• **節選文字**:
· · ·
有一年去山東臨沂鄉下做節目,采訪過一個叫馬菊花的婦女。
村莊的巷子里,她坐在自家門前的泥地上。臀下是一塊舊輪胎的圓片。一件紅褂子罩身,遠山幽幽,芳草萋萋。春天的風拂來,撩動她滿頭烏發和身邊肆意的野花,一張羞怯紅潤的臉,陽光般地綻放著。
見我們到來,主人熱情地把我們向屋子里讓,三歲的兒子小毛伸手拉起媽媽的腳,牽引著向院內走去,女人在地上用肘艱難地隨兒子前行。震驚、惶恐、悲憫、五味雜陳,一轉身我的眼淚滑落在腳下的塵埃中。
這是一個從小殘疾的女人,雙手痙攣身體扭曲,無法行走。
農家女命苦,七八歲上,她學會了用腳給下地的爸媽和妹妹做飯,用腳去洗全家人的衣服。十二歲上,在妹妹的幫助下,學會了識字、用腳寫字。書為這個女人打開了一扇窗,也讓她閉塞的心湖泛起了漣漪。她嘗試著用腳寫一些東西,居然在當地的報紙上刊登出來,成了遠近聞名身殘志堅的才女。
十九歲上,一個憨憨厚厚的毛姓小伙子走近了她,只簡單地說了一句話:我不嫌棄你,今后我就是你的手,就把她感動的淚水滂沱,歡歡喜喜地嫁了過去。
· · ·
• **所提供資料**:
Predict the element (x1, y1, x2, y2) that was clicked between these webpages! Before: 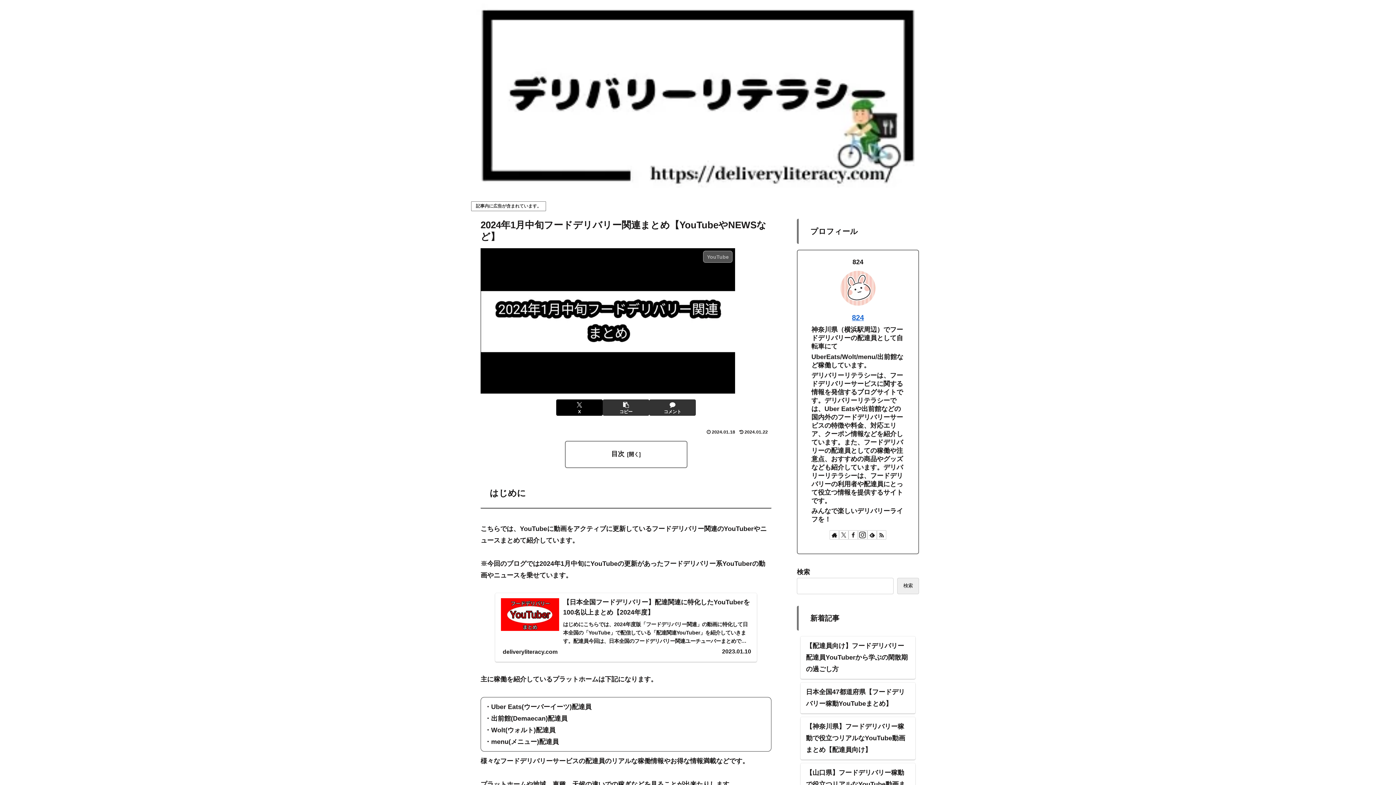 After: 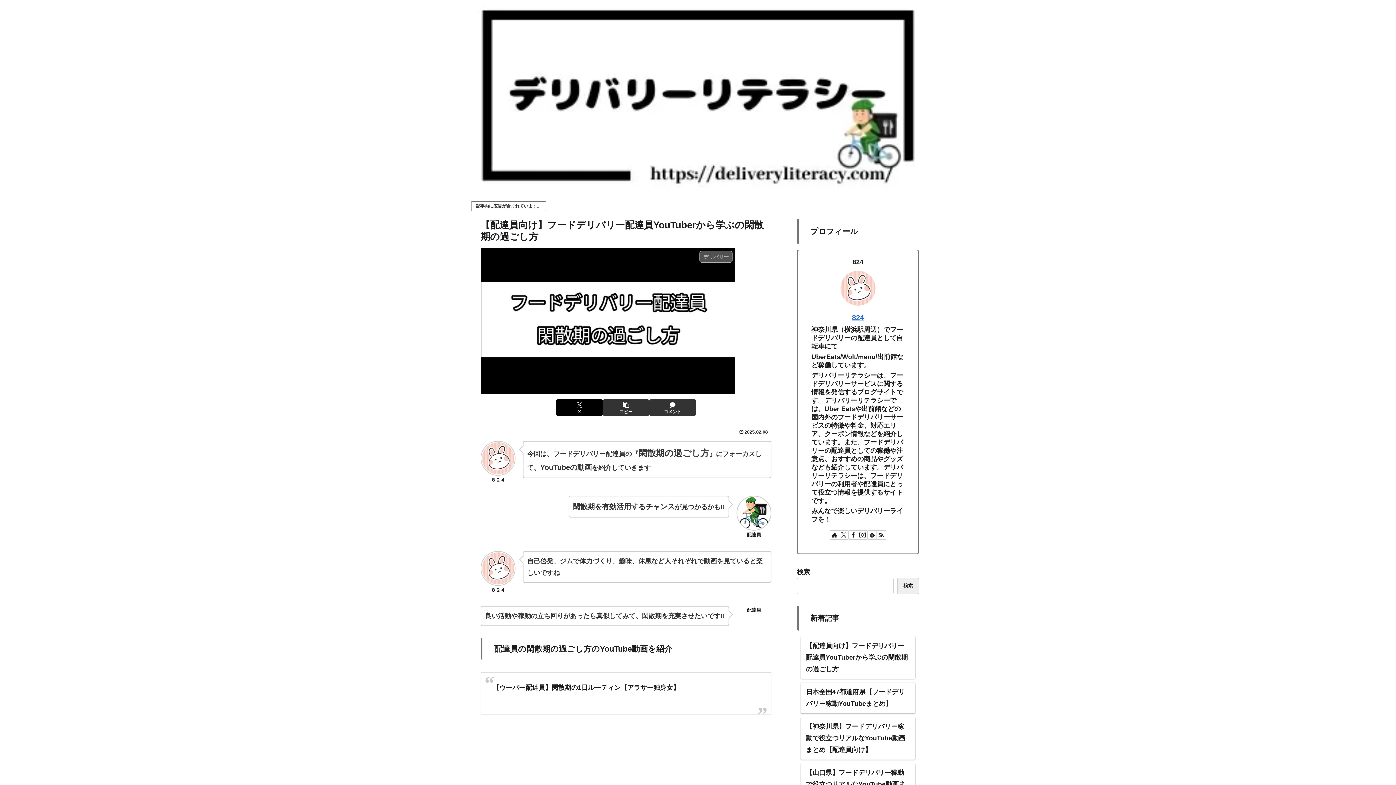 Action: label: 【配達員向け】フードデリバリー配達員YouTuberから学ぶの閑散期の過ごし方 bbox: (800, 636, 915, 679)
· · ·
• **給定指令**:
把上面講述馬菊花的文字中以「農家女命苦」開頭的那一段改寫成條列形式,保留其中的主要事實。

• **任務解答**:
- 七八歲時,她學會用腳為下地的父母和妹妹做飯,也用腳洗全家人的衣服。
- 十二歲時,在妹妹的幫助下,她學會了識字和用腳寫字。
- 書為她打開了一扇窗,觸動了她原本閉塞的內心。
- 她嘗試用腳寫作,作品刊登在當地報紙上。
- 她因此成了遠近聞名、身殘志堅的才女。